#### DIRECTIONS
Scan the records that follow, and whenever a line has the word "computer", copy it.

#### RECORDS FOR THE TASK
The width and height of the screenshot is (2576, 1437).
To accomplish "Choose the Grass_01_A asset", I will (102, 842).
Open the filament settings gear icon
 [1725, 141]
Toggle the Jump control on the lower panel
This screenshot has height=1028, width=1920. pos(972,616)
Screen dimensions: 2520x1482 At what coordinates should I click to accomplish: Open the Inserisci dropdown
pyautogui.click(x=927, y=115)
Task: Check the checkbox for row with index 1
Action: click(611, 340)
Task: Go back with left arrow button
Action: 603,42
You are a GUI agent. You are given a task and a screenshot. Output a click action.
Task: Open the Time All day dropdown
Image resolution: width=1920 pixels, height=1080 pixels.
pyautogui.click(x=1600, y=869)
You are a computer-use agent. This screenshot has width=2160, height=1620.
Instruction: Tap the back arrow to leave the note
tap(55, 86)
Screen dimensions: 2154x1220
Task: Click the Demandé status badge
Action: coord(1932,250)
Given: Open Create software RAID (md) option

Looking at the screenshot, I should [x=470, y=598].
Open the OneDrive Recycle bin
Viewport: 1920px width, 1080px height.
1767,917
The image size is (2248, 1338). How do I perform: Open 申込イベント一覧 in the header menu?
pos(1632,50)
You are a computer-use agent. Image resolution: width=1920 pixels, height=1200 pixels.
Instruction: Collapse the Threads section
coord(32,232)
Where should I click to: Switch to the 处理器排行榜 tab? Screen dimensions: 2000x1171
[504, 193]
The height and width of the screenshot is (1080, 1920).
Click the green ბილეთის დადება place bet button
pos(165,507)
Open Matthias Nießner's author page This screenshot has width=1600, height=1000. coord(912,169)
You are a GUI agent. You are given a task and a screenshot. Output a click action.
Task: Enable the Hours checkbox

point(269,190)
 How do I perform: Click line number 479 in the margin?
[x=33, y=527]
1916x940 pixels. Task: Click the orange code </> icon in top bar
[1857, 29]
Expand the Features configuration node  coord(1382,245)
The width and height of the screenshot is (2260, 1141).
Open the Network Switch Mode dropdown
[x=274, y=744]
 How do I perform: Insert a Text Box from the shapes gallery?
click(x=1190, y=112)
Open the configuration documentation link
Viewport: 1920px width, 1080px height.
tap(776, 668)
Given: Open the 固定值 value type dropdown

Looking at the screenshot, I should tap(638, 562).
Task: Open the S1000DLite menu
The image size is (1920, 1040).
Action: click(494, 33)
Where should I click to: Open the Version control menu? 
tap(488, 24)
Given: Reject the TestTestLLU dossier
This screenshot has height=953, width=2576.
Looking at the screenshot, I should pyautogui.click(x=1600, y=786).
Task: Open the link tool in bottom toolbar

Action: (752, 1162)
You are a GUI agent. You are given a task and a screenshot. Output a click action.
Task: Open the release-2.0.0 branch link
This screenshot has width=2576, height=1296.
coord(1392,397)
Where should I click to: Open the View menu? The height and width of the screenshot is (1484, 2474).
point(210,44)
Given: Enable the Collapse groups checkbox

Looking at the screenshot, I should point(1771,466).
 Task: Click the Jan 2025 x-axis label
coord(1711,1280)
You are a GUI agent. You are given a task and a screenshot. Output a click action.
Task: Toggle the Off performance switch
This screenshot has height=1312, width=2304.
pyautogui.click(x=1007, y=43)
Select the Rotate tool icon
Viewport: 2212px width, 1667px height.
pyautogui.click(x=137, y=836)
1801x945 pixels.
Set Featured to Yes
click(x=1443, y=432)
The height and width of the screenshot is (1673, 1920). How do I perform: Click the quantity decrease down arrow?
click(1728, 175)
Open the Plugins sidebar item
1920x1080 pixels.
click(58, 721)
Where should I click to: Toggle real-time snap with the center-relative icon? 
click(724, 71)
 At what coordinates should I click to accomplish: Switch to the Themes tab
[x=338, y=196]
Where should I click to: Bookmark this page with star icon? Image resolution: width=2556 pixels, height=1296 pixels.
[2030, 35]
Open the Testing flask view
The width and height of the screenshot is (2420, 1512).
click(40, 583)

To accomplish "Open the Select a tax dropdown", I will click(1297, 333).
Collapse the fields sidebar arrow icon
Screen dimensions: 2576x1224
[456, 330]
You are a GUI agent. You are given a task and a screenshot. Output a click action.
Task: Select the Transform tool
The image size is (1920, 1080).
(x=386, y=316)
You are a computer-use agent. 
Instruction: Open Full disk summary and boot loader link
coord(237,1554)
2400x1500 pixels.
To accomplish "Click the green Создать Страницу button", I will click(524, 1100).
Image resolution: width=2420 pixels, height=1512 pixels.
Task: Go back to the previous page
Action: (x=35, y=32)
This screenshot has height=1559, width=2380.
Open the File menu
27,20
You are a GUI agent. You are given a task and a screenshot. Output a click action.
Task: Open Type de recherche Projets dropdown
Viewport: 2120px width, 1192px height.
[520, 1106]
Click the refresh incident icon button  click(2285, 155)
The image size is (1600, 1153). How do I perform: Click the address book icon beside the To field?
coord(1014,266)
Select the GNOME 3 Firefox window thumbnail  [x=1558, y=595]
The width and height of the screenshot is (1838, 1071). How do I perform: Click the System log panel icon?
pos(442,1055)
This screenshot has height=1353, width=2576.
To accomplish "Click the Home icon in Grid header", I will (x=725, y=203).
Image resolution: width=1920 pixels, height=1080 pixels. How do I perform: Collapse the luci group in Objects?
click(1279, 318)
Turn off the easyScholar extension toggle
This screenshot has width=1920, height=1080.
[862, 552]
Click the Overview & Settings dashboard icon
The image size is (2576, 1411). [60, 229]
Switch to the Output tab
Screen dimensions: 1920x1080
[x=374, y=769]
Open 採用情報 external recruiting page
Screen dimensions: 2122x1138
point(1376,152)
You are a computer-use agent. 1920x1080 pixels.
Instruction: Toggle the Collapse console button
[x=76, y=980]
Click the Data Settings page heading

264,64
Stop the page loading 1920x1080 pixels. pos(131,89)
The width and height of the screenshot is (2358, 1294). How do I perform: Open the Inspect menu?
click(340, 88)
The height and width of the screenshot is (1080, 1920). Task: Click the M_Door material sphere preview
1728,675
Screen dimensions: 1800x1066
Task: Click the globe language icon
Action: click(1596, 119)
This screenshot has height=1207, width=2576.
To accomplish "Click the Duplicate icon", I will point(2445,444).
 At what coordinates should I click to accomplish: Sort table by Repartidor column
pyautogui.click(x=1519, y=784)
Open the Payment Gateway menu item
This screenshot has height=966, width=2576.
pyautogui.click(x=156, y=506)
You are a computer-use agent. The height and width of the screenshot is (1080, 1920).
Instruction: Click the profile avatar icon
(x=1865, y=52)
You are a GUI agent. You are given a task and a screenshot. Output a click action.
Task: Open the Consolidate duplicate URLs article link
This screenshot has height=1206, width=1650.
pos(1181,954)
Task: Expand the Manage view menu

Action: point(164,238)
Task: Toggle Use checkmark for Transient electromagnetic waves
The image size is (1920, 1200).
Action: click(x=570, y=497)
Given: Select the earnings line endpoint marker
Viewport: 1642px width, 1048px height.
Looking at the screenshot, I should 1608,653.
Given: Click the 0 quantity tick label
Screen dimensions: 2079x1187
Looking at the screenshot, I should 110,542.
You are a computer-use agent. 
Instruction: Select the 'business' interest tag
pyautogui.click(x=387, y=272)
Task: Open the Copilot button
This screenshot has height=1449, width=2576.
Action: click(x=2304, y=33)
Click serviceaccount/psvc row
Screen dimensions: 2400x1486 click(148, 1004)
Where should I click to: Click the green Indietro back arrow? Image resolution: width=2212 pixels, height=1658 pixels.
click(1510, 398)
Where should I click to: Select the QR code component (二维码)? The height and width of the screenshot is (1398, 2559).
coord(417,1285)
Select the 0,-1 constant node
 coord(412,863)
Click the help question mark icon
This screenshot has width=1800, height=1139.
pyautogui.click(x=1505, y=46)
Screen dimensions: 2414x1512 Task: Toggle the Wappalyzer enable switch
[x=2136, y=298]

#### WORKED SOLUTION
You are a computer-use agent. This screenshot has width=2160, height=1620.
You are a computer-use agent. Image resolution: width=1920 pixels, height=1200 pixels.
You are a computer-use agent. 
You are a computer-use agent. 1920x1080 pixels.
You are a computer-use agent. The height and width of the screenshot is (1080, 1920).
You are a computer-use agent. 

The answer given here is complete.